There is also dire need for educational programmes on surgeons so as to avoid wrongful diagnoses and prescription of antibiotics which in most cases are irrelevant or in a situation where a doctor prescribes a drug,” wider spectrum than required in a well-defined situation” ( Jean-Christophe Lucet at al, pg 939).
Also as Alberto Sandiage at al recommended, a need for,” antibiotic administration following a pre-established order in consecutive patients (mixing) -and a suggestion by Bergstrom- as a strategy to control and prevent resistance by imposing, under broad conditions, greater heterogeneity than does cycling… and antibiotic prescription patterns balancing the use of different antimicrobials should be promoted .” As they argue, that should lessen the selection pressure that assists in the cropping up of the resistance.
In an agricultural and human environment, the drug resistance problem can also be tackled by using bacteriophages instead of antimicrobials. People should also practice ways that impact on fewer commensal floras since the secret to reversing their drug resistance is held by them. An example would be allowing them to build their colonies take the advantage of successfully treating them by taking their advantage when they obliterate the scope of rival resistant strains.
However, for now, the irrelevant prescription and use of antibiotics will continue. Similarly, the thrash of antibiotics resistance will continue to take its toll. This is according to a research study carried out, courtesy of Jean-Christophe at al. During their study, 20% of units declined participation. Nevertheless, among those that participated (numbering 206 physician respondents), the results obtained were as follows: “82% perceived their practice as suboptimal; 86% felt they had insufficient knowledge; but 70% deemed that adhering to the recommendations” (pg 939).

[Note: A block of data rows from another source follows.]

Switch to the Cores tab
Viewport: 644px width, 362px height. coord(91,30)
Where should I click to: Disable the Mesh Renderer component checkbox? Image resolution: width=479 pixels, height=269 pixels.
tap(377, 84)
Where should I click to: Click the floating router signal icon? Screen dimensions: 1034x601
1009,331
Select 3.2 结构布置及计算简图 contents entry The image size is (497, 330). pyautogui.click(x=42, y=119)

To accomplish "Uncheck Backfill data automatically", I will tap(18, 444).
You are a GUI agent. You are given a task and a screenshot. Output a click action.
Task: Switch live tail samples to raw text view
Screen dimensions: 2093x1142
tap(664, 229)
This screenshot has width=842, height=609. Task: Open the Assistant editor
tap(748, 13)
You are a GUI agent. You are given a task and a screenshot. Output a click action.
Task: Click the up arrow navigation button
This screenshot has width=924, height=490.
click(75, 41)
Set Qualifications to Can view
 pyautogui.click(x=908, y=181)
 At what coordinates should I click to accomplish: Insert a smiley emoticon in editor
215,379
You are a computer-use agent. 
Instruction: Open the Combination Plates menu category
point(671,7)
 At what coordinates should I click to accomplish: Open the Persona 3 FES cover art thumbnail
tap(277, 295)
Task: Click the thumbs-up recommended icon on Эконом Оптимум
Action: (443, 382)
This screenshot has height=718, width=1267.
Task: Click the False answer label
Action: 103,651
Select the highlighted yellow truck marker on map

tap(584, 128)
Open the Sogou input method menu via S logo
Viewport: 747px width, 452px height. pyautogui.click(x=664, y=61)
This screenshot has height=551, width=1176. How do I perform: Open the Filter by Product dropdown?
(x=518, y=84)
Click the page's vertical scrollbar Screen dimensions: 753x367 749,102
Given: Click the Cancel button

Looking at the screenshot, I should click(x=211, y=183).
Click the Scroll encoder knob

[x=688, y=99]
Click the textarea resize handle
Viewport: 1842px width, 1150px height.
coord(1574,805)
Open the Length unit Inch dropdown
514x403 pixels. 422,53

Unless surgeons and physicians are put under educational programmes, the prescription and the sale of over-the-counter drugs by pharmacies and by street vendors controlled, and surgeons and physicians vetted: the fight against antibiotic resistance will be a mile wide but an inch deep.

Alberto S. at al.(2006). Journal of Antimicrobial Chemotherapy (2006). impact of diversity of antibiotic use on the development of antimicrobial resistance , 1197-1204.
Jean-Christophe L. at al.(2011). Journal of Antimicrobial Chemotherapy. Antibiotic use: knowledge and perceptions in two university hospitals , 936-940.
Levy, S. (2005). The 2000 Garrod Lecture. In W. David, Frontiers in antimicrobial resistance: a tribute to Stuart B.Levy (p. 570). Washignton,D.C: ASM Press.